◆ **Vorgegebener Text**:
════

# PopUpMenu über Extension Points erstellen.



## lam_tr (30. Mrz 2010)

Hallo zusammen,

da ich über google keine guten Tutorials zu Erstellung von Popupmenu über Extension Points gefunden habe, wollte ich euch frage ob ihr mir da weiterhelfen könntet?

Ich möchte gern eine Menu für meinen TableViewer machen, aber wie funktioniert es mit dem MenuContribution?


----------



## Wildcard (30. Mrz 2010)

> Within the Workbench, action contributions to a context menu is only possible when the menu is made known to the Workbench. This is a voluntary process, but plug-ins are encouraged to expose their menus so that ISVs may extend them. This increases the overall extensability and integration of the platform.
> 
> Each context menu should be registered with the Workbench. This is accomplished by calling either org.eclipse.ui.IWorkbenchPartSite.registerContextMenu(MenuManager menuManager, ISelectionProvider selectionProvider) or org.eclipse.ui.IWorkbenchPartSite.registerContextMenu(String menuId, MenuManager menuManager, ISelectionProvider


Eclipse Corner Article: Contributing Actions to the Eclipse Workbench


----------



## lam_tr (31. Mrz 2010)

════

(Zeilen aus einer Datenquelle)
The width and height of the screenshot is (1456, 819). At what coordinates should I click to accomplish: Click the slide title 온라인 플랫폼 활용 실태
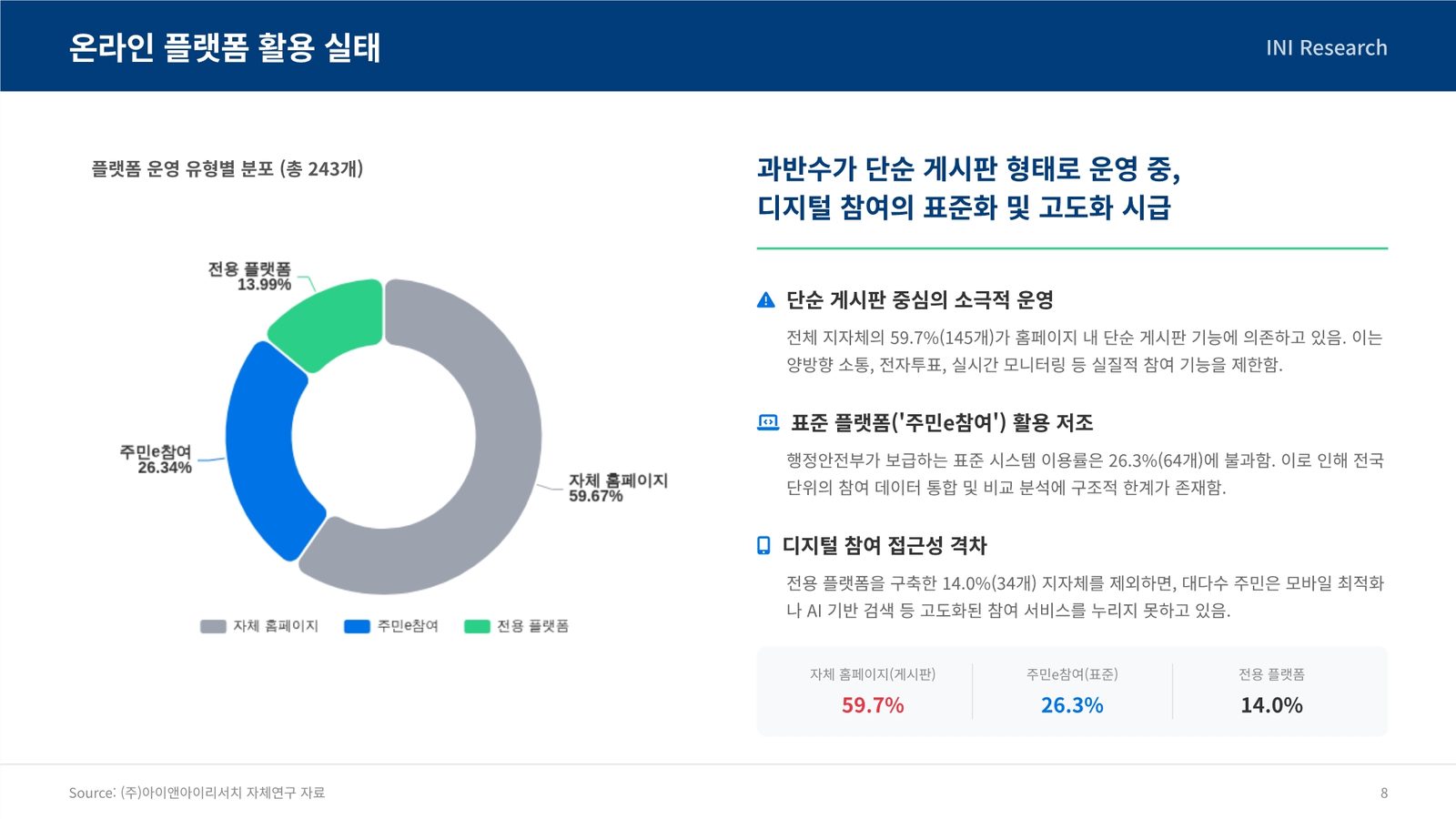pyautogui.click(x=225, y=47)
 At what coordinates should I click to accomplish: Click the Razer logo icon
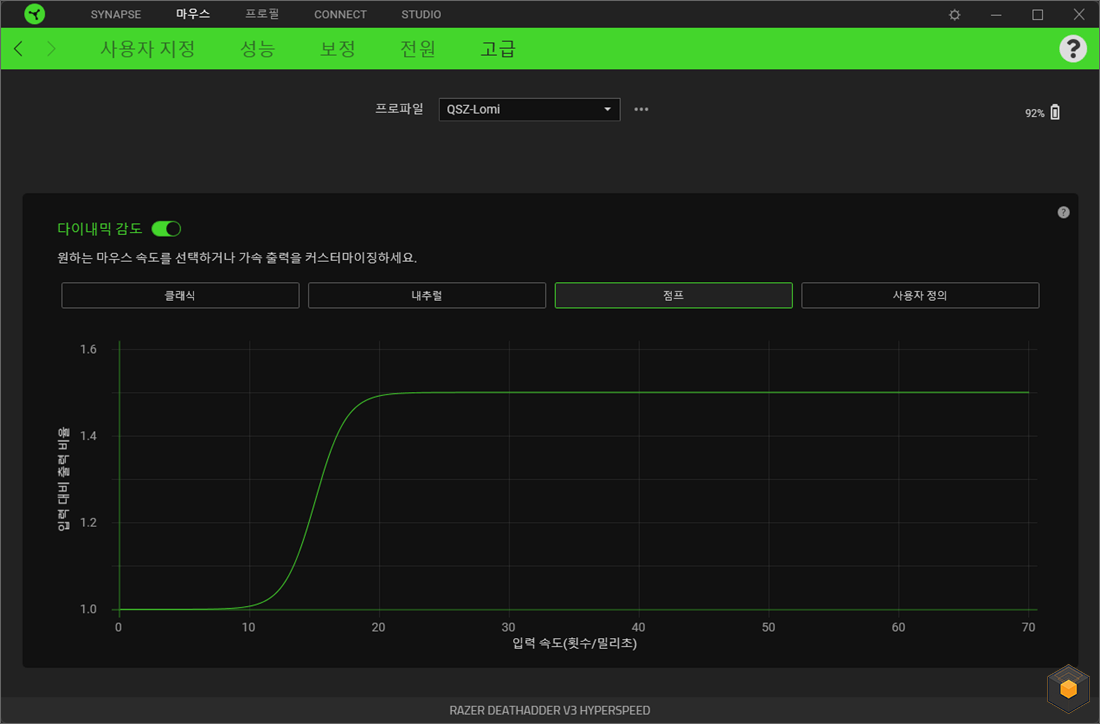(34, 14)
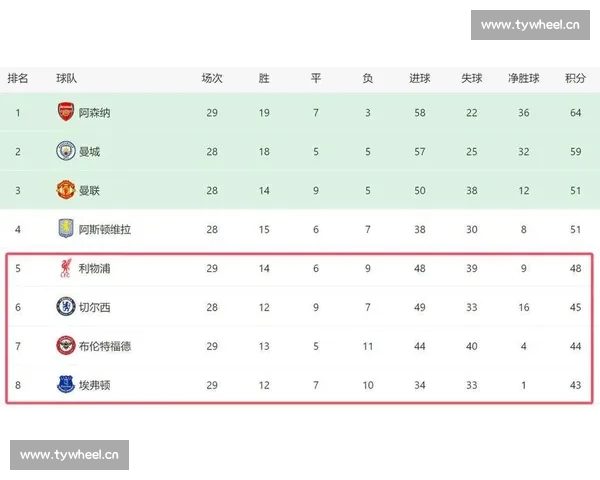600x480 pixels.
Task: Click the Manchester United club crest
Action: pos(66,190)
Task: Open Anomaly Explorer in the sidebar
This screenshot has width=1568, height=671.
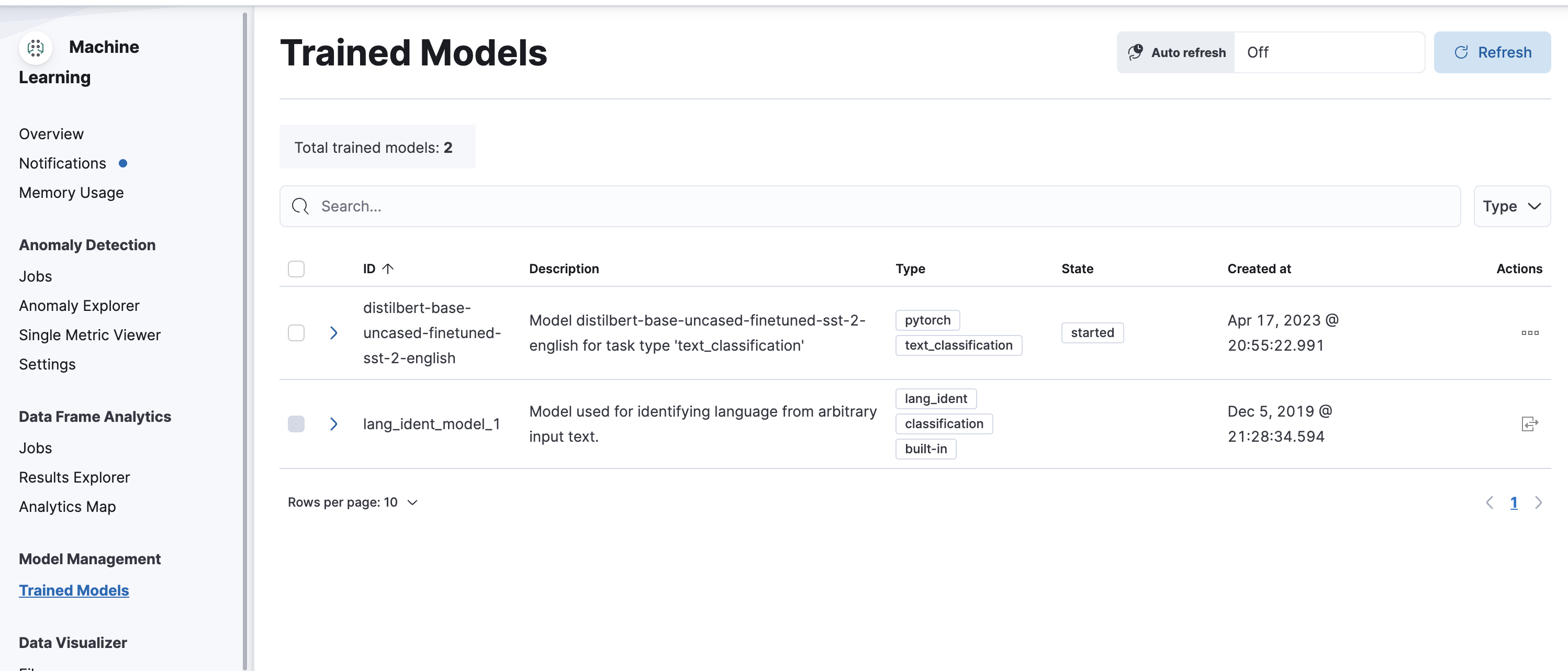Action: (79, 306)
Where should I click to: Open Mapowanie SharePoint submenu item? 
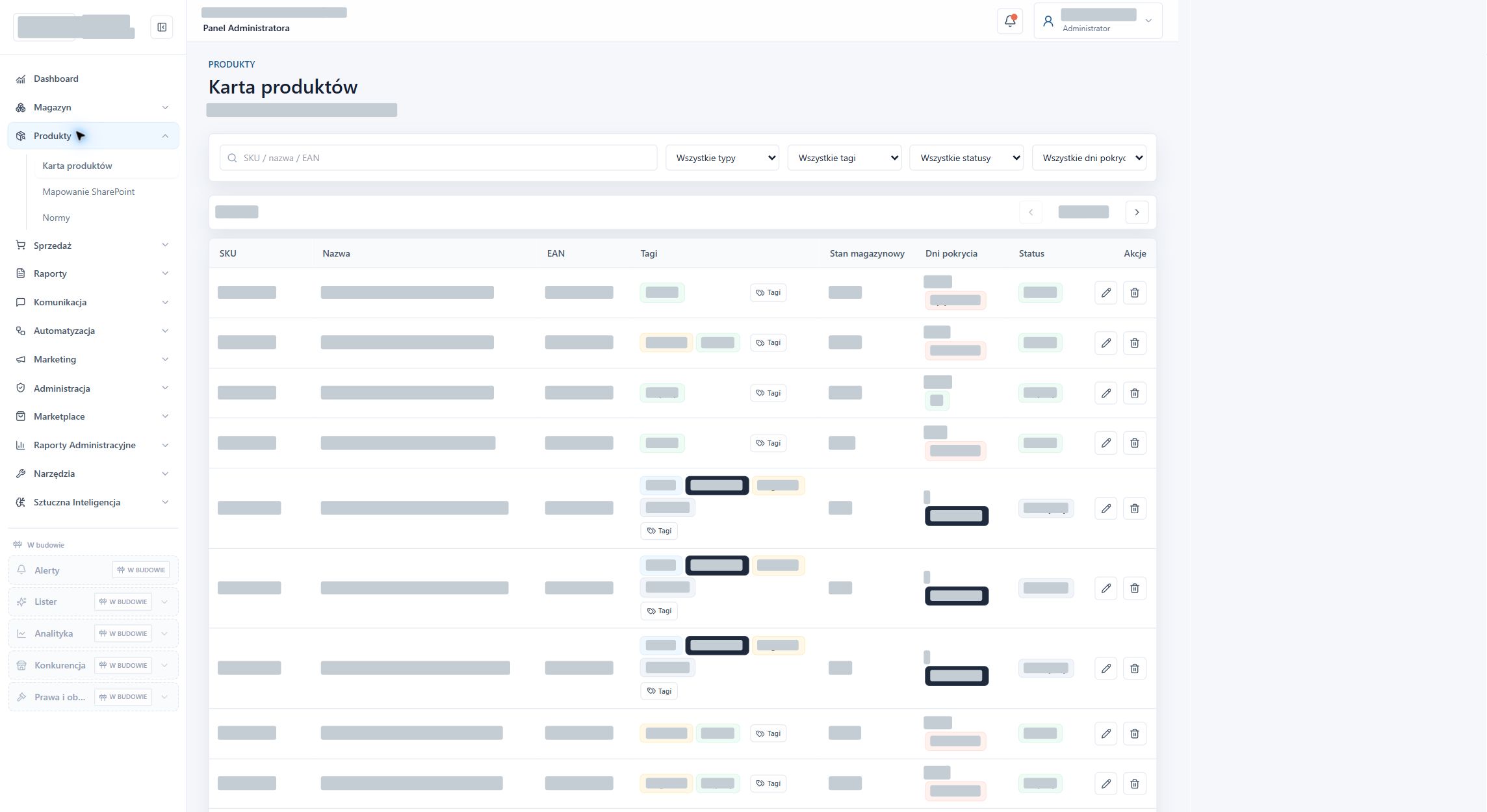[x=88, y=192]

════

◆ **Aufgabe 1**: Geben Sie aus dem Forenthread zu Popup-Menüs wortgetreu den Abschnitt aus, der mit den Worten „## lam_tr (30.“ beginnt und mit „da weiterhelfen könntet?“ endet.
◆ **Aufgabe 2**: Schreiben Sie den Forenthread zu Popup-Menüs über Extension Points ab der Stelle weiter, an der er endet.
Diese Zeilen haben mit dem Forenthread zu Popup-Menüs nichts zu tun.

◆ **Lösung 1**:
## lam_tr (30. Mrz 2010)

Hallo zusammen,

da ich über google keine guten Tutorials zu Erstellung von Popupmenu über Extension Points gefunden habe, wollte ich euch frage ob ihr mir da weiterhelfen könntet?

◆ **Lösung 2**:
hi Wildcard,

das ist echt eine gute Übersicht!

zum anderen, kannst du mir sagen wie ich die Actions in der Coolbar die "Toogle"-Funktion reinbauen kann wenn das andere nicht getoogelt ist?
Beispiel ich will einen Perspective-Switcher in die Coolbar bauen (kann sein dass es nicht Sinnvoll ist, da es schon gibt), aber prinzipiell, ich hab da Perspective, wenn das erste getoogelt ist, soll dass andere das freigesetzt sein.

ich hab das bisher nur über die "whenVisible"-Extention mit "With" und "Equal"-Parameter machen können, aber wie mit dem Toogle-Erkennung?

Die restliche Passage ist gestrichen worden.